*DATA UNDER STUDY*
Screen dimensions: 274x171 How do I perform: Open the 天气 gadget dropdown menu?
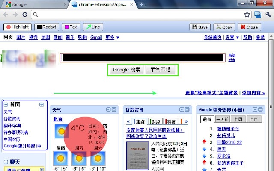click(108, 109)
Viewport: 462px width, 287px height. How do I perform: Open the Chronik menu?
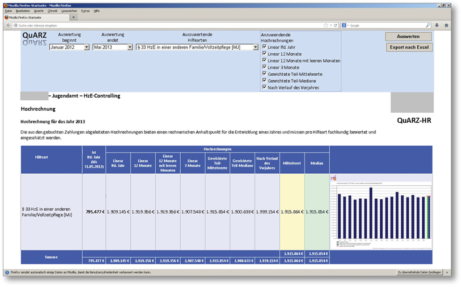pos(52,10)
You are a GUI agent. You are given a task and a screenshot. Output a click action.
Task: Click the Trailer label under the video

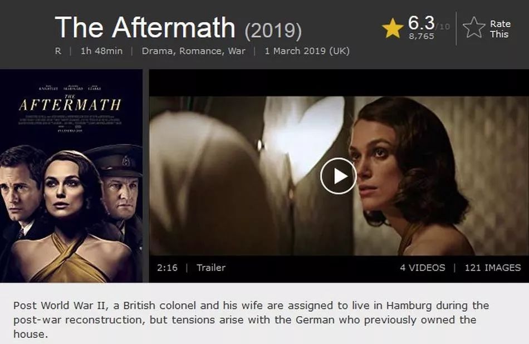tap(211, 268)
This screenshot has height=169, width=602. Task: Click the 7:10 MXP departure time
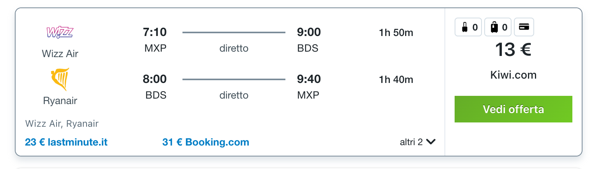[155, 40]
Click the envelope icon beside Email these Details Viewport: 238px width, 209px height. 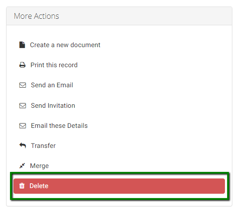tap(23, 126)
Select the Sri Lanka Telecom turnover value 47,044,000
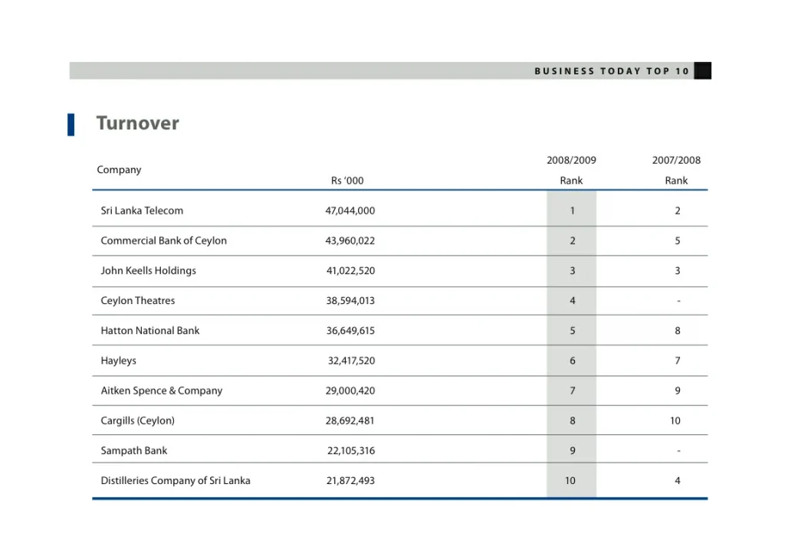The width and height of the screenshot is (785, 540). click(350, 211)
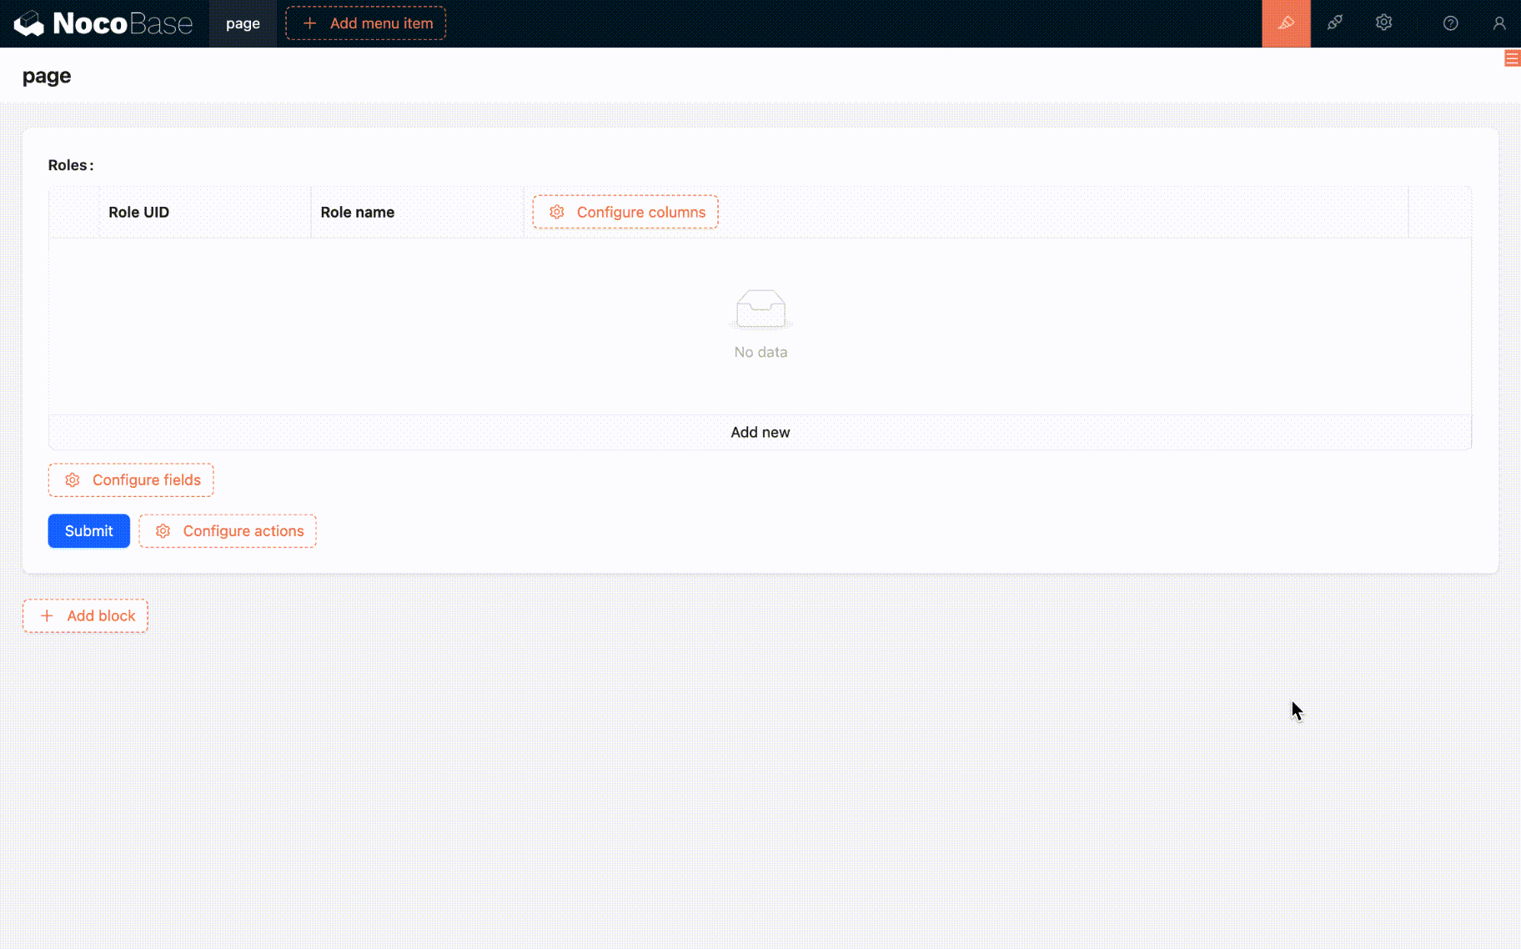Click Add new in Roles table
The height and width of the screenshot is (949, 1521).
760,432
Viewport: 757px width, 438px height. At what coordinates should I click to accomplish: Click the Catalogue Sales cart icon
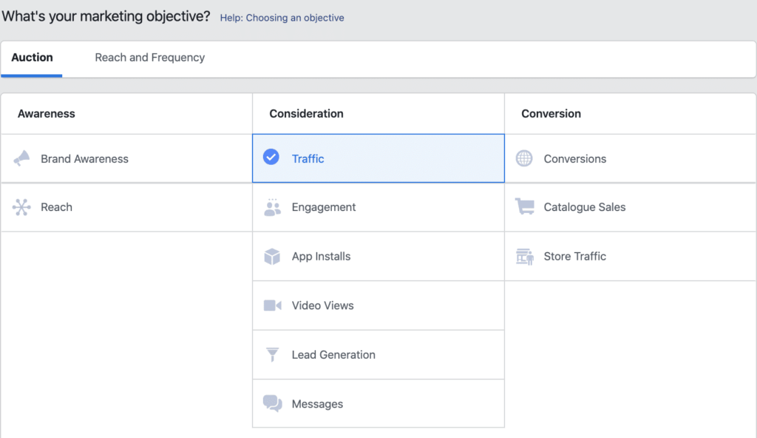pos(524,206)
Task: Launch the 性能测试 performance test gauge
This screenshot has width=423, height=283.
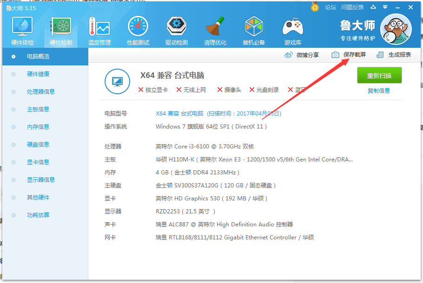Action: tap(138, 26)
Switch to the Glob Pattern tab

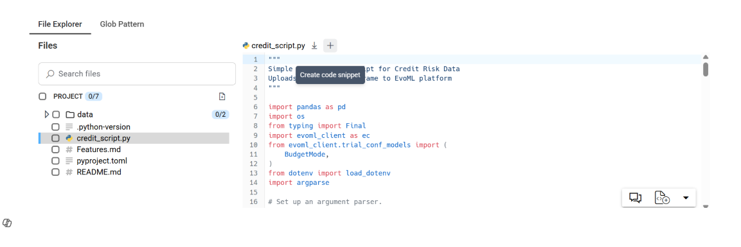click(x=122, y=24)
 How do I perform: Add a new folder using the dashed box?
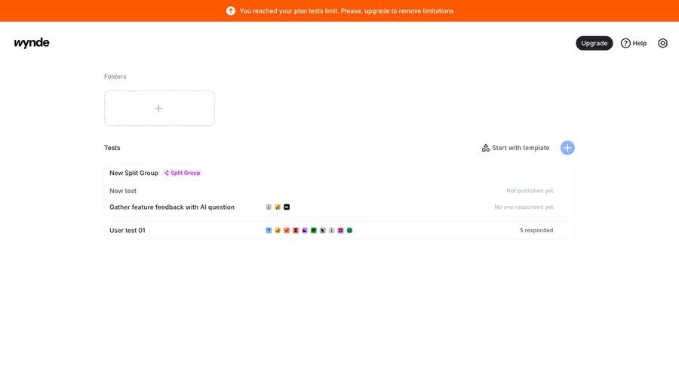(x=159, y=108)
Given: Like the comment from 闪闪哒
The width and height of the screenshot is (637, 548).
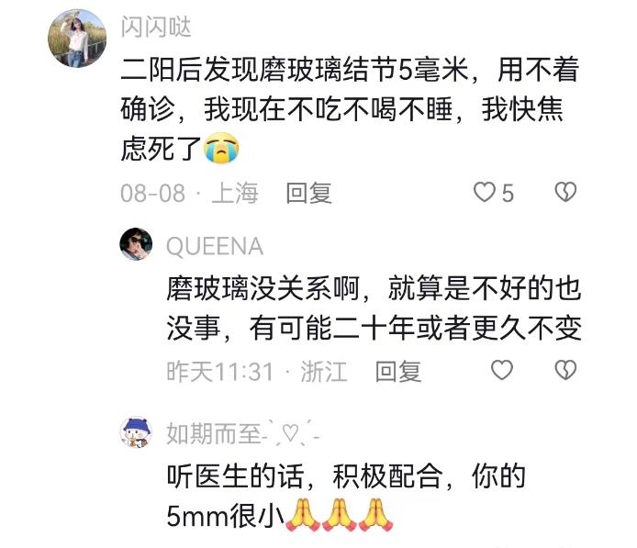Looking at the screenshot, I should (485, 192).
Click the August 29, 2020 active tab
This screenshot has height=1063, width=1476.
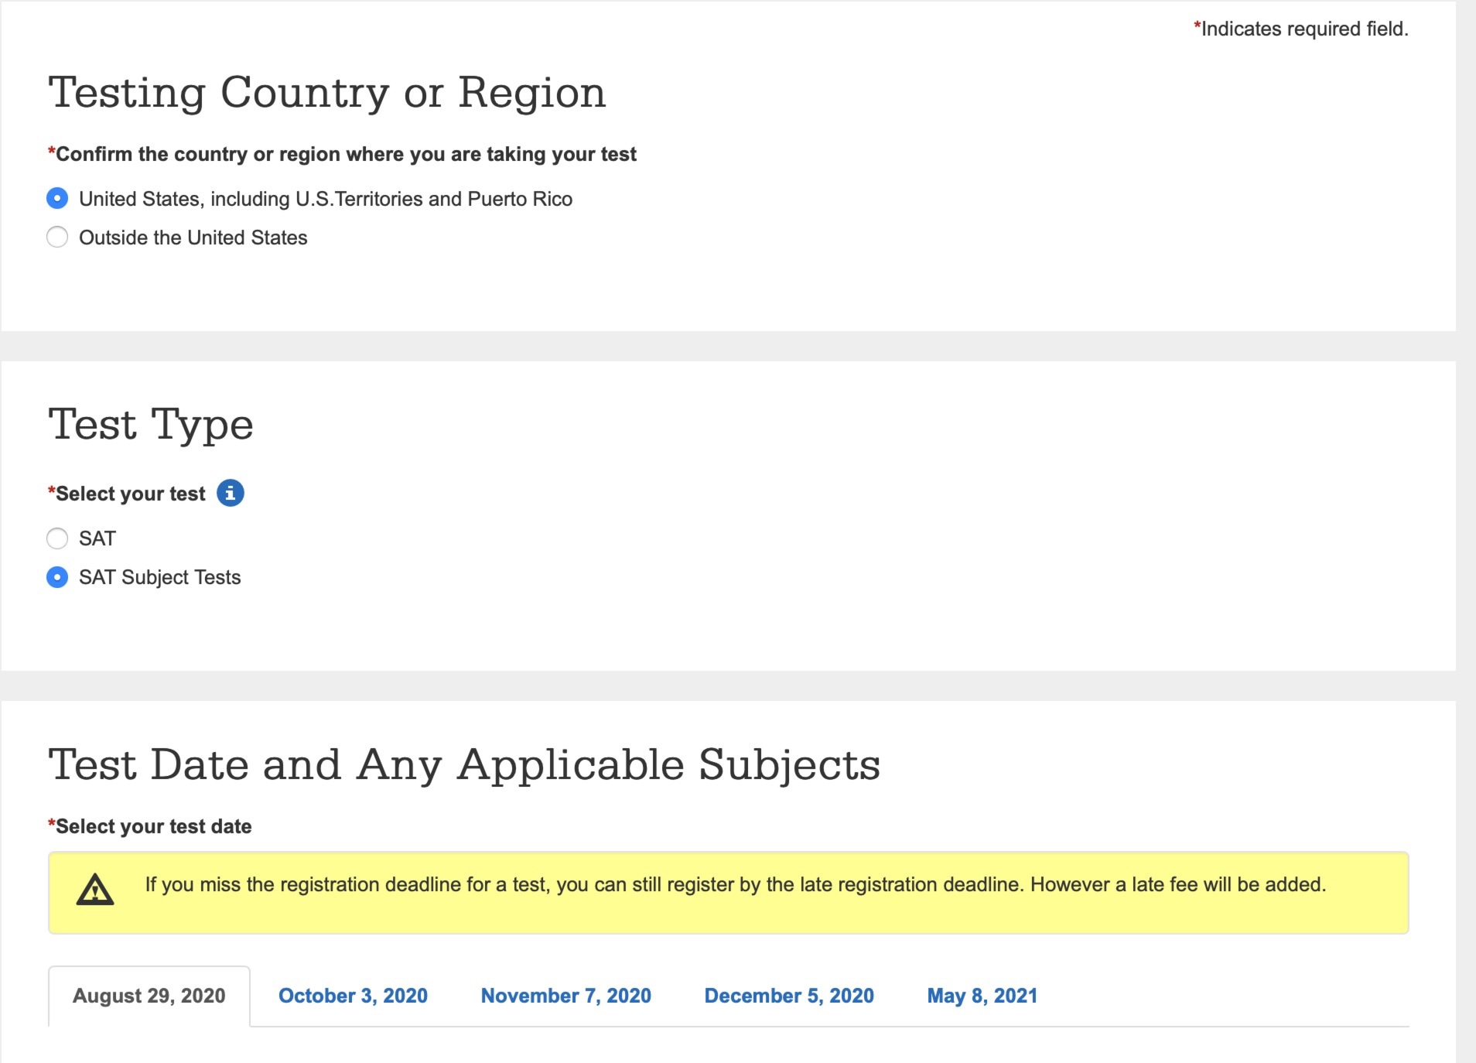149,996
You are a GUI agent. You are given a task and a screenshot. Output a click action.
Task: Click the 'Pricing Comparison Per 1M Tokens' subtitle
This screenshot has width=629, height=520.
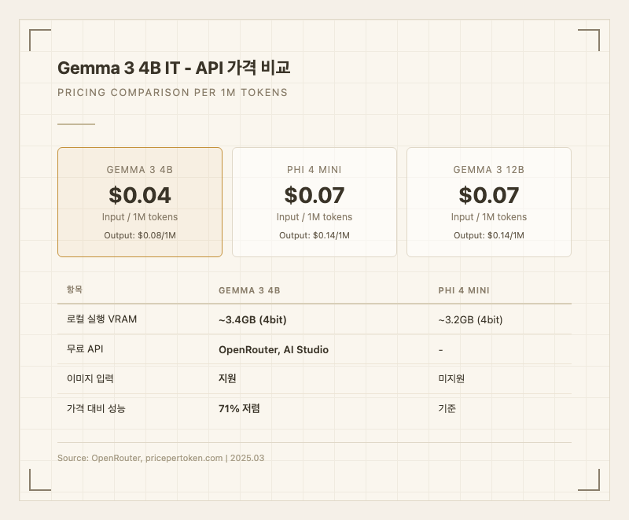coord(172,93)
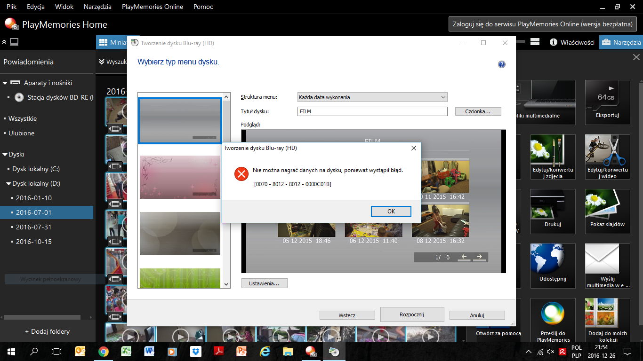
Task: Collapse Dysk lokalny (D:) folder tree
Action: pyautogui.click(x=8, y=184)
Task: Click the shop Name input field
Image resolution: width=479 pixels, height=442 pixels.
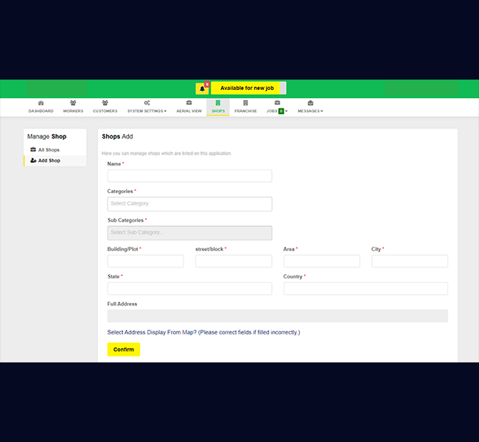Action: [x=189, y=176]
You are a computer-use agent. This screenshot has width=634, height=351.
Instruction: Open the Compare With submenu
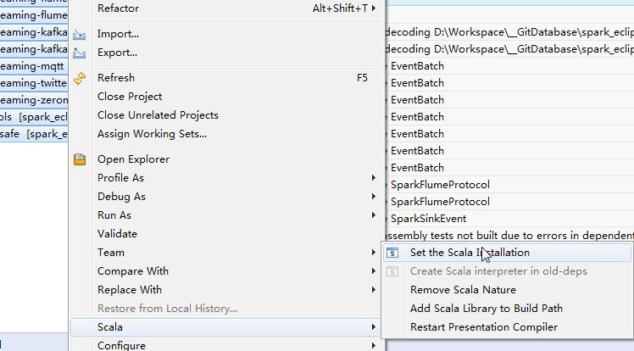[133, 271]
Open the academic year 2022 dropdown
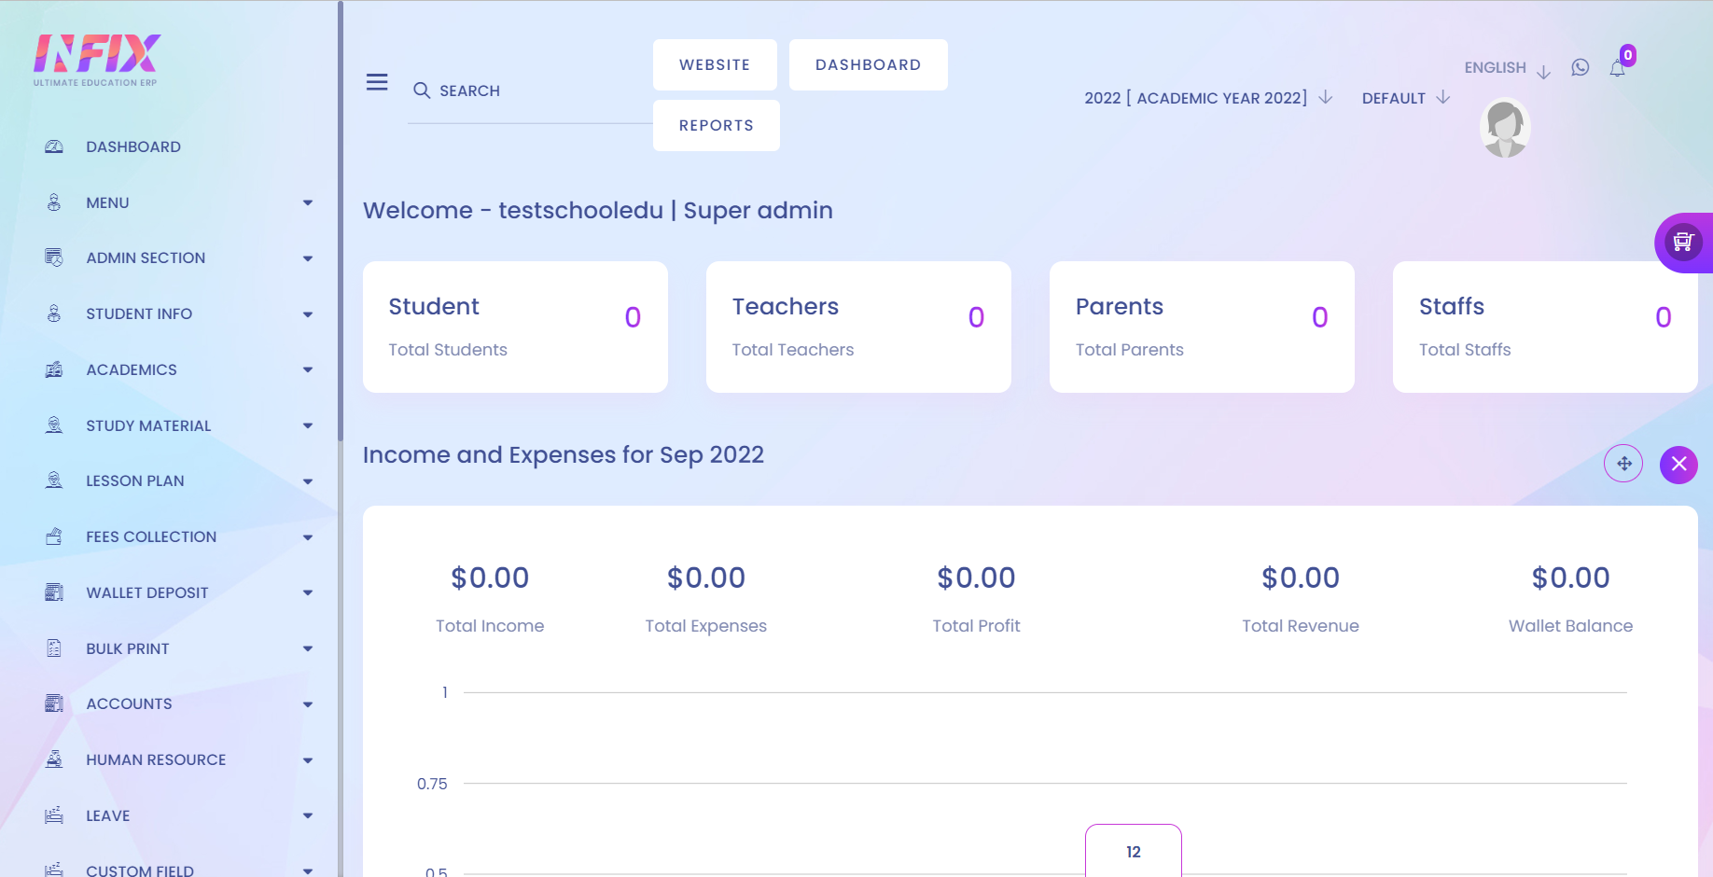1713x877 pixels. point(1208,98)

*THE TASK*
Copy exactly the lines from the line containing "Task: Click the 'Pricing" through the last line of the records above, both included, and leave out any pictures.

*SOLVED PROBLEM*
Task: Click the 'Pricing Comparison Per 1M Tokens' subtitle
This screenshot has width=629, height=520.
coord(172,93)
Task: Collapse Dysk lokalny (D:) folder tree
Action: pyautogui.click(x=8, y=184)
Task: Click the shop Name input field
Image resolution: width=479 pixels, height=442 pixels.
Action: [x=189, y=176]
You are a computer-use agent. This screenshot has width=634, height=351.
Instruction: Open the Compare With submenu
[133, 271]
Open the academic year 2022 dropdown
1713x877 pixels. point(1208,98)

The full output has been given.